What is expected: Update the records below by replacing every "icon" with "symbol" and changing nothing else. Leave out the pictures.
──────────────────────────────
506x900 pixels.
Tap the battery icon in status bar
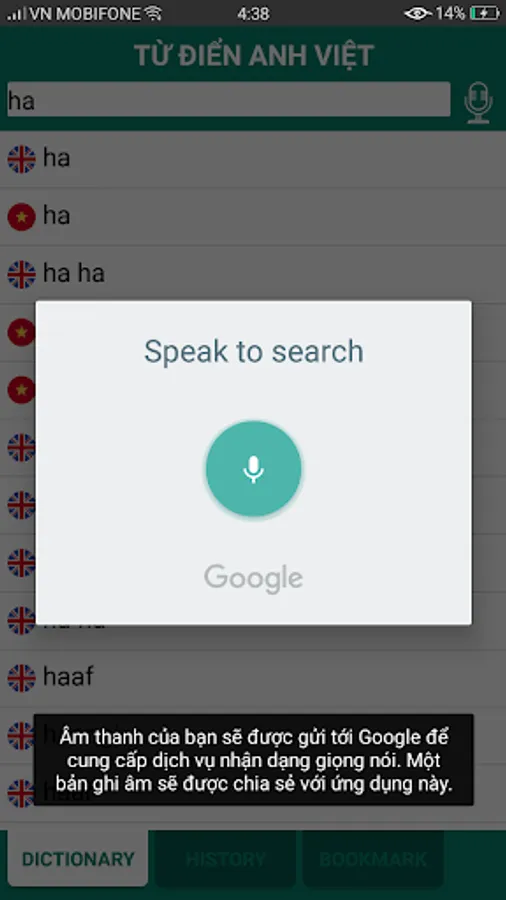click(484, 13)
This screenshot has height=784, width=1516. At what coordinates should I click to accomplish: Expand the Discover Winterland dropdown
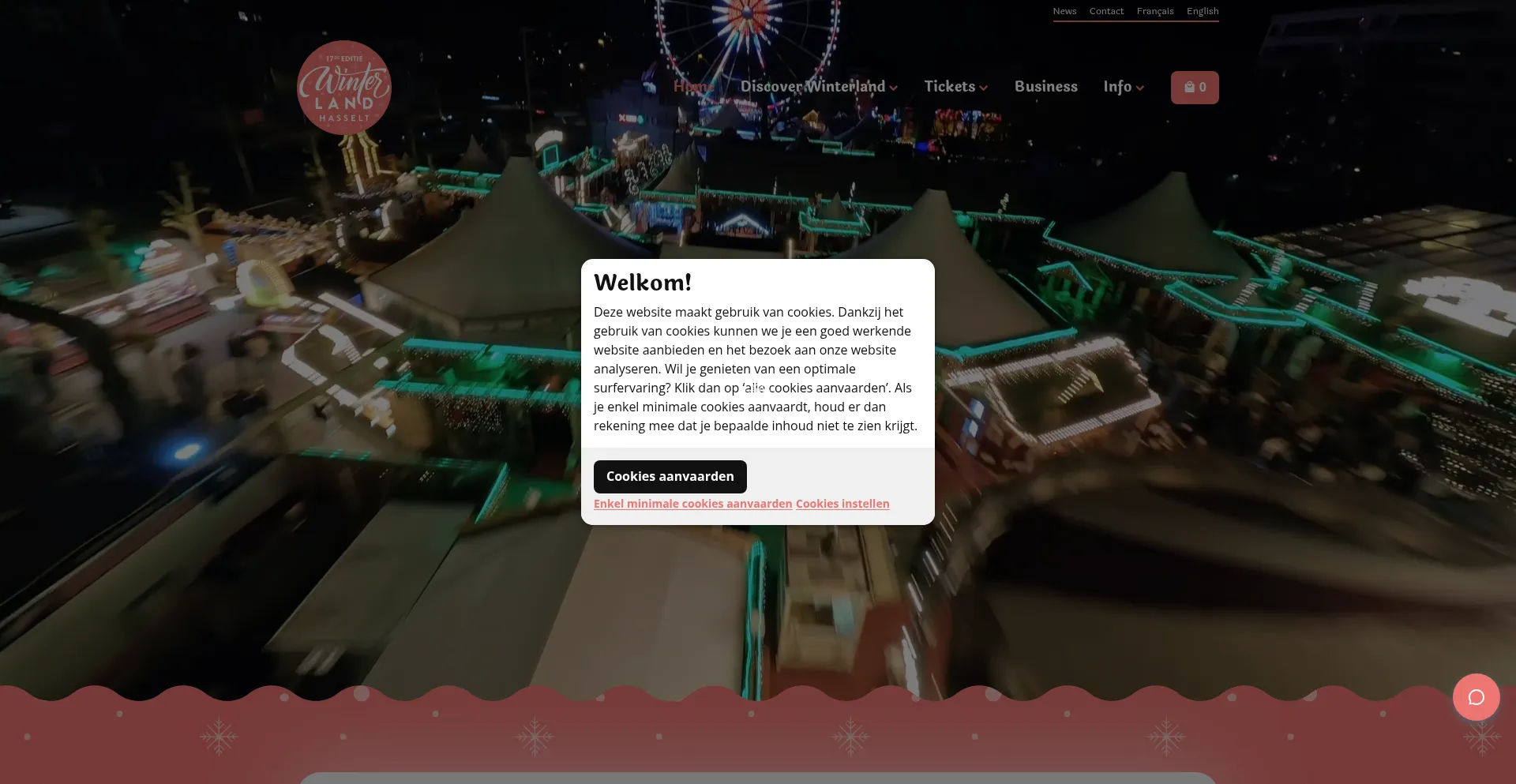[819, 87]
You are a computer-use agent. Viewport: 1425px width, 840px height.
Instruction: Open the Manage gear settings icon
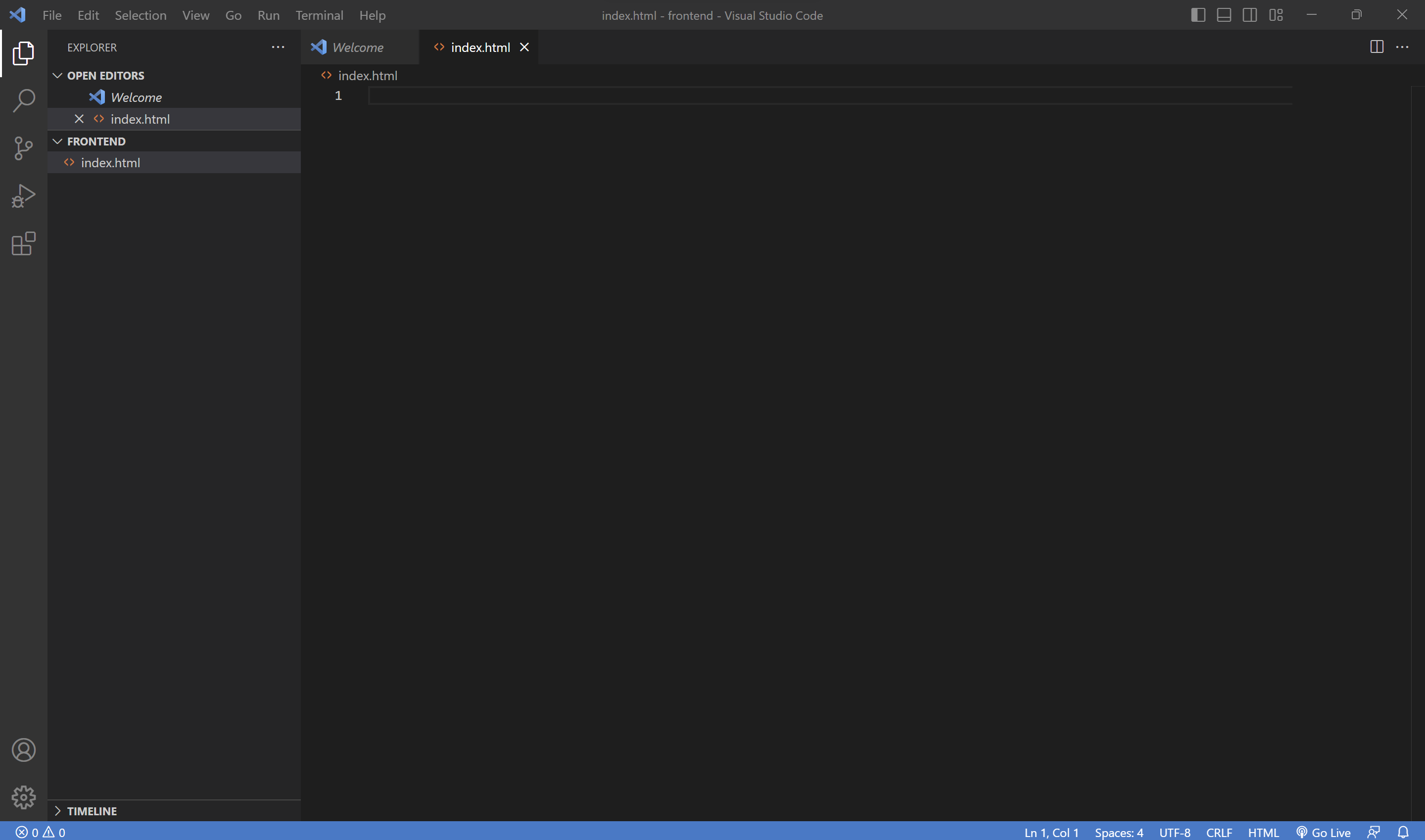click(x=23, y=797)
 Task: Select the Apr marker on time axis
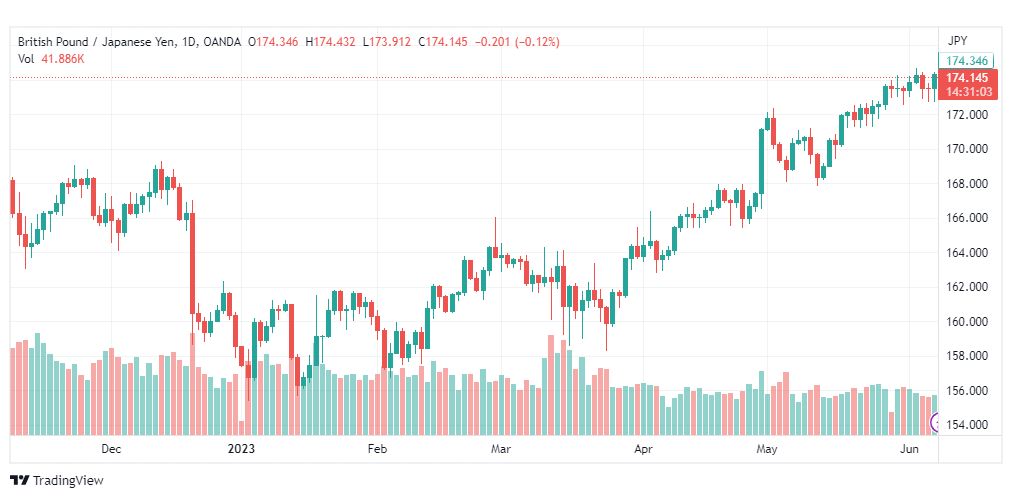(642, 448)
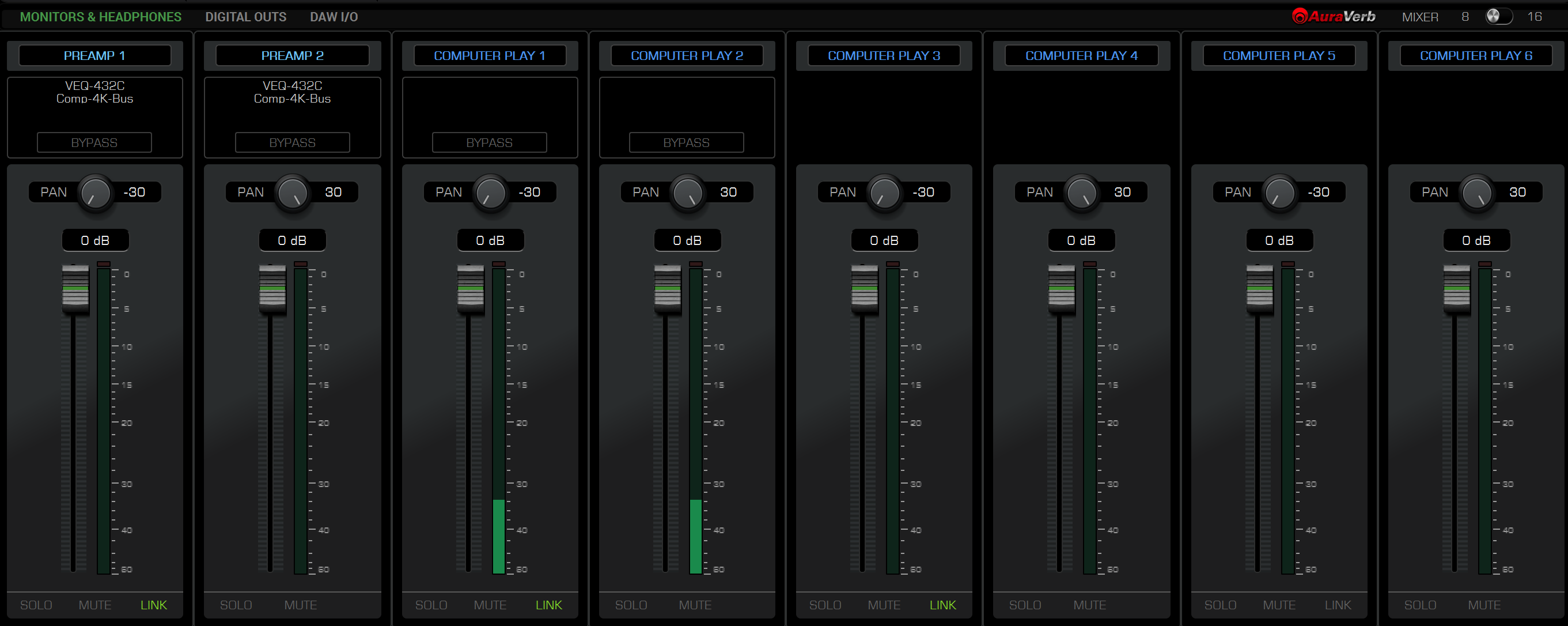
──────────────────────────────
Answer to this task:
506x900 pixels.
Tap the battery symbol in status bar
click(484, 13)
This screenshot has height=784, width=1516. At what coordinates should I click to accomplish: Expand the Discover Winterland dropdown
[819, 87]
You are a computer-use agent. Viewport: 1425px width, 840px height.
Instruction: Open the Manage gear settings symbol
click(x=23, y=797)
 Task: Select the Apr marker on time axis
(642, 448)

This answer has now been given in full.